Work to do - Locate every line in the material below that contains the string "height", treating uppercase and lowercase as different, and copy each such line.

Data lines -
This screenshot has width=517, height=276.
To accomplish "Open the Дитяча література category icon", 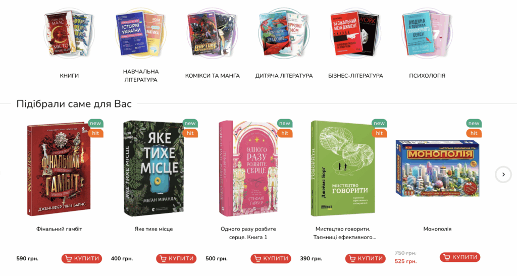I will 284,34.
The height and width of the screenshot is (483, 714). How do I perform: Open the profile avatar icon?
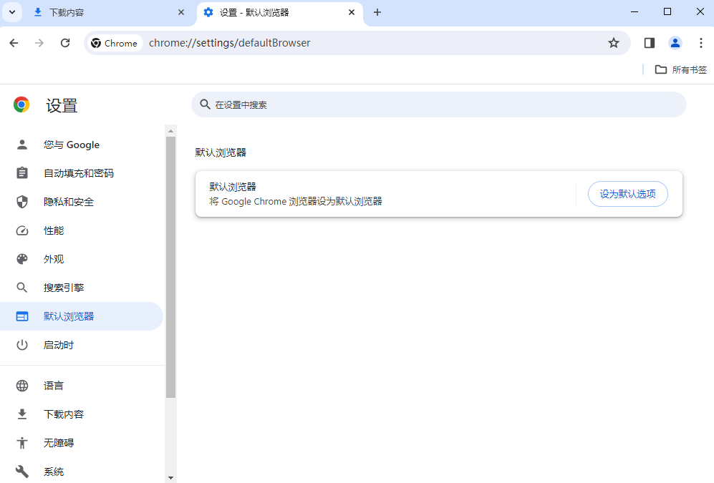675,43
==
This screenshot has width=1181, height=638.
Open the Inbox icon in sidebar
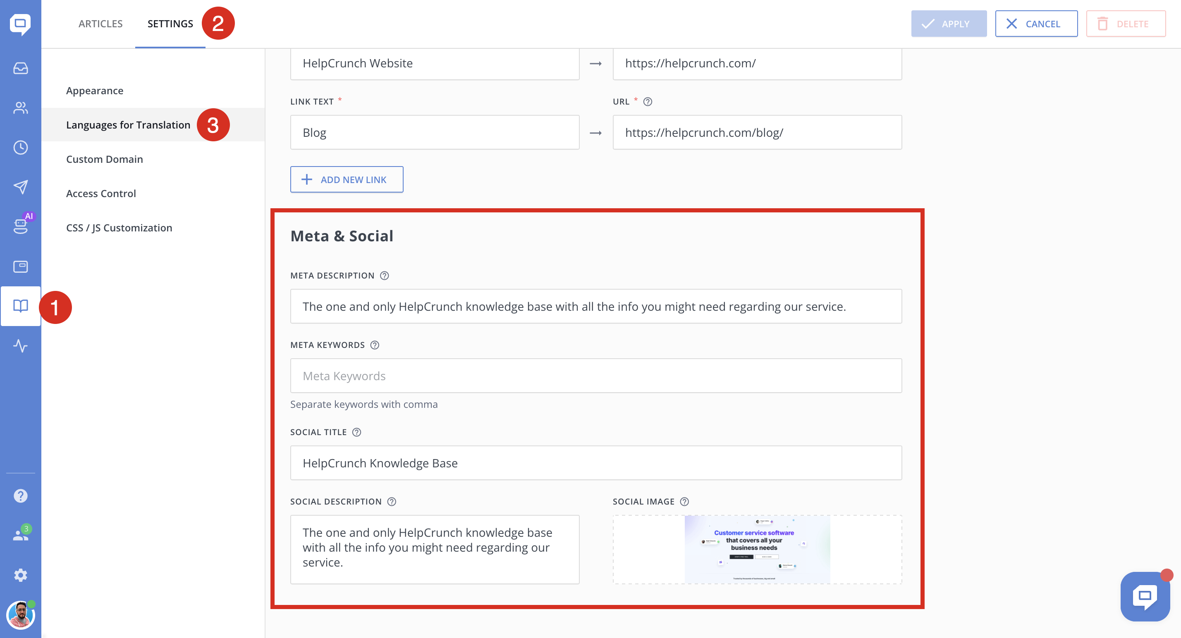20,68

Written solution -
This screenshot has width=517, height=276.
The height and width of the screenshot is (483, 714). How do I perform: Open the profile avatar icon?
This screenshot has width=1181, height=638.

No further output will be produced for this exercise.